Of course, styles of football themselves are part of the “product” that football has become. The trite marketing spiel from many organisations will contain lines about having an attacking football philosophy along with some myth about the game being played the “right way.”
But putting such blurb into action on the pitch and finding a way to let the football do the talking is easier said than done.
It is much easier to do this, though, when there is so much quality within your squad. In the 2022/23 season, City have run with a relatively small group but one brimming with quality and, importantly, the right profiles of player throughout.
The building of such an efficient unit, to the point where it is on course to win a treble and has a chance of winning the club’s first European Cup, doesn’t come cheap.
Guardiola has admitted as much on numerous occasions. He often comments with tongue in cheek, using his own brand of sarcasm that can be difficult to detect, giving the answer he knows the media wanted to hear but also answers rooted in the truth.
When asked in February 2021 what was the most important factor behind the club’s winning run, Guardiola quipped it was because his team “has a lot of money to buy a lot of incredible players.”
Going further back, to 2018, Guardiola said: “I can assure you one thing, it’s impossible to play the way we play, achieve the results we achieved without top players, and today the top players cost a lot of money.
“We need money to buy top players to play at that level all the time. To achieve these results, you need this investment. If not, you need a miracle and I am not able to do that.”
But Guardiola is doing himself a disservice to say it is all about the money.
Well, it is a lot about the money, and one benefit of having so much of it is City can afford mistakes in the transfer market other clubs can’t.
But at the end of it there still needs to be some organisation of the 11 players on the pitch into some form of effective football team.
One that can not only compete at the top level but can also advance the game.
Alongside City’s sound recruitment structure and financial power is a manager who doesn’t exactly play safe with the tools he is given.
The Catalan tactician will try things in attempts to take the football to the next level, rather than hunker down and then rely on the star players to produce something in isolation, detached from the rest of the game.
Jack Grealish has been a good example of this. The former Aston Villa man has morphed from a player who was asked to try to do everything for his team in attack to one who is now using his talent to complement the likes of Ilkay Gundogan and Erling Haaland, whose own outstanding seasons owe a lot to Grealish.
Manuel Akanji arrived at City from Dortmund amid doubts he would be good enough to play for the club, but Guardiola has turned him into a key component in their defensive line.

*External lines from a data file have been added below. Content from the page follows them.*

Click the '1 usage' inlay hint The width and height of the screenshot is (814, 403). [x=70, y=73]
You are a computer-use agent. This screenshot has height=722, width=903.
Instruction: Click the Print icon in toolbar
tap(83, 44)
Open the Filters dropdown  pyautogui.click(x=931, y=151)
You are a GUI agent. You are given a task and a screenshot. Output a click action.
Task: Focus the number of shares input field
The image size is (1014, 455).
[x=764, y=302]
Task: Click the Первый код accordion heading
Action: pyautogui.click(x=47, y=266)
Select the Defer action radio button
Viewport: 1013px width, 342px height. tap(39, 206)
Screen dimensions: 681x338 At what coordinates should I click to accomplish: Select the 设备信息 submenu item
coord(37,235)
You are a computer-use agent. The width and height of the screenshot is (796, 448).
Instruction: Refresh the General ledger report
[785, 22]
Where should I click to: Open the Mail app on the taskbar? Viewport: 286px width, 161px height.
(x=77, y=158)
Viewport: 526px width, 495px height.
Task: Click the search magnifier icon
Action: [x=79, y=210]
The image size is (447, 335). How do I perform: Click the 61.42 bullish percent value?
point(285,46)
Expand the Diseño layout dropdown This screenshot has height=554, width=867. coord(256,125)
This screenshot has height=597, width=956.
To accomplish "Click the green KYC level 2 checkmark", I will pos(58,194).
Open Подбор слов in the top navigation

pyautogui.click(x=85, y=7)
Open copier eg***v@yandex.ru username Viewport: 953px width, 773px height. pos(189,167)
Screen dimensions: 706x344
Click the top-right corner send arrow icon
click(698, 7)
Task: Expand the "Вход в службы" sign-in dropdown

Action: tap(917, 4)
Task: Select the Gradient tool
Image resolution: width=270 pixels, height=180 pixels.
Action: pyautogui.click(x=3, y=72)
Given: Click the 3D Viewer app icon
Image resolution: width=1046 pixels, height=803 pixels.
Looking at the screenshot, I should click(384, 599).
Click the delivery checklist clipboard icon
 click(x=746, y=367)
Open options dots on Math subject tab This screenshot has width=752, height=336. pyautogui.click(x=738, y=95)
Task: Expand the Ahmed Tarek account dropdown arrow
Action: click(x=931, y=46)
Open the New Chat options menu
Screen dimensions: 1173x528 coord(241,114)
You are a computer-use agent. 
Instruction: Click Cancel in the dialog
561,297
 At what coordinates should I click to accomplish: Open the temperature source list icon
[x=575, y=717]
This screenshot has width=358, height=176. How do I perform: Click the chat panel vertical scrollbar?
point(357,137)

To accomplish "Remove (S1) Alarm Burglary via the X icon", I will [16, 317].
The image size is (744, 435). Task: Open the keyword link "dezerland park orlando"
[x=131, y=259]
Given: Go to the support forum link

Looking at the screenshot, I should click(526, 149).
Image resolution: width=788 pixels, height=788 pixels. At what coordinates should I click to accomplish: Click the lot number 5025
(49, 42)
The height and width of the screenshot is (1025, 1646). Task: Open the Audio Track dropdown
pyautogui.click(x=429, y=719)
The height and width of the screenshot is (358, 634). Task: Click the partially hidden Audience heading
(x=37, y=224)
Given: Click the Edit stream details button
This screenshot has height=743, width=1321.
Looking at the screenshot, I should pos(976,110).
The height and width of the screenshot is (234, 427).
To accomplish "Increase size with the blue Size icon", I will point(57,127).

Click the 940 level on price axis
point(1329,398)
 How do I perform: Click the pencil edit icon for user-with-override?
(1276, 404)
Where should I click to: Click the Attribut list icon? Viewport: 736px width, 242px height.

Similar could be said of Nathan Ake, who joined from Bournemouth and has been one of the best defenders in the Premier League this season.
John Stones has also been a revelation this year. His role has been an innovative one as some kind of modern-day Franz Beckenbauer, reinventing the old sweeper role where a player would move forward from the defensive line into midfield and attack.
City went from searching for the perfect traditional full-back for Guardiola’s system to ditching them altogether, sometimes playing with four centre-backs in defence or using the pace of remaining full-back Kyle Walker as counter-attack cover.
Guardiola continues to learn from other managers and has dished out plenty of praise in the direction of Brighton manager Roberto De Zerbi this season, describing him as “one of the most influential managers in the last 20 years.”
Shades of that Brighton side will be seen in the Champions League final in the way City occasionally tweak the way they play out from the back, trying to attract opposition players towards them to create space further up the field.
In terms of there being a right way to play football, Guardiola’s City are as likely to punt a long ball forward to Haaland, as they did in the opening minute of the FA Cup final, as they are to string 50 passes together from back to front.
Guardiola takes risks with City’s wealth in his quest for something more than just winning.
When it fails it’s dubbed “overthinking.” If it succeeds and earns City a treble this season, it might just be attributed to the money.
But amid the backdrop of football’s hyper-capitalist end game, no longer sponsored by Gazprom, Guardiola deserves some credit, and at the Champions League final in Istanbul, there might even be a glimpse of that recreational game of association football.